▶ _Exercise_
Using the entries below, write out the line with "The width and height of the screenshot is (1389, 868).", the line with "Given: Sort by 配债评分 column arrows", and every line in between, exactly as each is written.

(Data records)
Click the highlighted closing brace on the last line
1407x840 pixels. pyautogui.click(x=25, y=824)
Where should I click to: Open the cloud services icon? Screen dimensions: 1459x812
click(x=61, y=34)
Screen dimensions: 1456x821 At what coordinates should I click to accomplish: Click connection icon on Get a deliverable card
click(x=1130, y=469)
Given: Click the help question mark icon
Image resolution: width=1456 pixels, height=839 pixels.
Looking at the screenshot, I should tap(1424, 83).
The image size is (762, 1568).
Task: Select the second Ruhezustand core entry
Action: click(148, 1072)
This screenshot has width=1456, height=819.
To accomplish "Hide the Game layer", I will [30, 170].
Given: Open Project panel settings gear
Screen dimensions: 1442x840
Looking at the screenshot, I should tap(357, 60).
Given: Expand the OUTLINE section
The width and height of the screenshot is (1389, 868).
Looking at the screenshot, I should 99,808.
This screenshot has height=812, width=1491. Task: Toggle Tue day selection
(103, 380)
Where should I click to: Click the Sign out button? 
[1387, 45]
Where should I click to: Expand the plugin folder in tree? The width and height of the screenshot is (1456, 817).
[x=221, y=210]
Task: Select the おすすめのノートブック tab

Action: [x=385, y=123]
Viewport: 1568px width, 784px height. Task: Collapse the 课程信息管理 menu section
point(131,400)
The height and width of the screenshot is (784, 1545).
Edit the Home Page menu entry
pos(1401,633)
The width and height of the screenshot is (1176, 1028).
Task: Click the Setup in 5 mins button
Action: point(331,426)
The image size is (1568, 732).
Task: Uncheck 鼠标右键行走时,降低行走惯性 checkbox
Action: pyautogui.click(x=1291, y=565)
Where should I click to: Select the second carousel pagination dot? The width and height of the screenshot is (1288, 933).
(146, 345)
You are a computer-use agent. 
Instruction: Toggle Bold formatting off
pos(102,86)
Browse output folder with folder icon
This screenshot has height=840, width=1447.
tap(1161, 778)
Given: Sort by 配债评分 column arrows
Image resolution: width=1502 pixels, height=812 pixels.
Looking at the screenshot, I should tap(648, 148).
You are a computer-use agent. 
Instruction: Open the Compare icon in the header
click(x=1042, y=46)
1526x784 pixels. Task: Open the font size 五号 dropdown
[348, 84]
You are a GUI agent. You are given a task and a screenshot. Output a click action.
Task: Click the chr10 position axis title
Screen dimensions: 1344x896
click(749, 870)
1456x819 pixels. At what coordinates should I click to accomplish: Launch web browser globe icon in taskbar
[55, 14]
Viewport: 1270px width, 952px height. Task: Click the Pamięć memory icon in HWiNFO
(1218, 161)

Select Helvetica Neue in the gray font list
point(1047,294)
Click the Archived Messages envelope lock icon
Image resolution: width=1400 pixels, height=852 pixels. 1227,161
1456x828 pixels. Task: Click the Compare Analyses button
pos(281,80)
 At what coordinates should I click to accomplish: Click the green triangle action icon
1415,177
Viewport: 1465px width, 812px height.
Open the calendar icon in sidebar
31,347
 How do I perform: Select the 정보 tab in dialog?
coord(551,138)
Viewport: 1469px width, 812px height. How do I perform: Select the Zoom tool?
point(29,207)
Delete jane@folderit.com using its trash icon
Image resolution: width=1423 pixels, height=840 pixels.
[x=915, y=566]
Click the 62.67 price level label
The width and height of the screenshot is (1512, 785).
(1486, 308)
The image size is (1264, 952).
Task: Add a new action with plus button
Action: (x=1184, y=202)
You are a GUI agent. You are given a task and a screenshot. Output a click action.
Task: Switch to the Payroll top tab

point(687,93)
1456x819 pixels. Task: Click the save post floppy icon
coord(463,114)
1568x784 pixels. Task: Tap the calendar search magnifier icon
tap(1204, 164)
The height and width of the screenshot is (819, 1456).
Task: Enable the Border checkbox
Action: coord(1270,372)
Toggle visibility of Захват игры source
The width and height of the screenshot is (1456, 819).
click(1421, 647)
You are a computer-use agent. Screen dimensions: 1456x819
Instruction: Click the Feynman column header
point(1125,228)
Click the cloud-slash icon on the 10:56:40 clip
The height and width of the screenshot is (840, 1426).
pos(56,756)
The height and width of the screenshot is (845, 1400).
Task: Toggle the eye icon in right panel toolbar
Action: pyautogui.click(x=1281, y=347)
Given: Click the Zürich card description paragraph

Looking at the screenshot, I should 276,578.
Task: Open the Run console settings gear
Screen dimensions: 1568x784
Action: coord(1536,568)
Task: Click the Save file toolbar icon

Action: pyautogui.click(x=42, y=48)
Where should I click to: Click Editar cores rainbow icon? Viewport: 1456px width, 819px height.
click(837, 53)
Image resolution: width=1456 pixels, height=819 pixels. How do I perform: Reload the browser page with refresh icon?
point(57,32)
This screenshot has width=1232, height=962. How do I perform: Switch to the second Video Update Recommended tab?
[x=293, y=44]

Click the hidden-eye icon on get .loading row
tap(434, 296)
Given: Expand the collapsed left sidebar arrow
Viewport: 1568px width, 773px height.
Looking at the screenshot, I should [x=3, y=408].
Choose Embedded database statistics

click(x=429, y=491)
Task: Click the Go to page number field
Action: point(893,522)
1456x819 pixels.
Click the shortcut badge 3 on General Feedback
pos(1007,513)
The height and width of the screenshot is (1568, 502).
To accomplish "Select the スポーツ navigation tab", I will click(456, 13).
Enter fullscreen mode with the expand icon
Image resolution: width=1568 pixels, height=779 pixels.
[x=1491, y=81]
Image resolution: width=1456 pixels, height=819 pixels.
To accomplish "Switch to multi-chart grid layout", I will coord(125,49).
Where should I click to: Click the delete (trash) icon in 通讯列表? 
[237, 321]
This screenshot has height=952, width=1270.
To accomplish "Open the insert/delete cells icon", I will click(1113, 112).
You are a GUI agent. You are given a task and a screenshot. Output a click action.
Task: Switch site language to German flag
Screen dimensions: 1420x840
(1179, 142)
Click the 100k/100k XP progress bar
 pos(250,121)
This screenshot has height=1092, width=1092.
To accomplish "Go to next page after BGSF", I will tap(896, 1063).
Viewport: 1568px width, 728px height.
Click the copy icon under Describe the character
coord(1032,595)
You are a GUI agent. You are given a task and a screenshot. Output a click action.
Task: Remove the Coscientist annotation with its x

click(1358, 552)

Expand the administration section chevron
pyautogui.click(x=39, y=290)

▶ _Response to the exercise_
The width and height of the screenshot is (1389, 868).
Looking at the screenshot, I should 99,808.
This screenshot has height=812, width=1491. Task: Toggle Tue day selection
(103, 380)
Where should I click to: Click the Sign out button? 
[1387, 45]
Where should I click to: Expand the plugin folder in tree? The width and height of the screenshot is (1456, 817).
[x=221, y=210]
Task: Select the おすすめのノートブック tab

Action: [x=385, y=123]
Viewport: 1568px width, 784px height. Task: Collapse the 课程信息管理 menu section
point(131,400)
The height and width of the screenshot is (784, 1545).
Edit the Home Page menu entry
pos(1401,633)
The width and height of the screenshot is (1176, 1028).
Task: Click the Setup in 5 mins button
Action: point(331,426)
The image size is (1568, 732).
Task: Uncheck 鼠标右键行走时,降低行走惯性 checkbox
Action: pyautogui.click(x=1291, y=565)
Where should I click to: Select the second carousel pagination dot? The width and height of the screenshot is (1288, 933).
(146, 345)
You are a computer-use agent. 
Instruction: Toggle Bold formatting off
pos(102,86)
Browse output folder with folder icon
This screenshot has height=840, width=1447.
tap(1161, 778)
Given: Sort by 配债评分 column arrows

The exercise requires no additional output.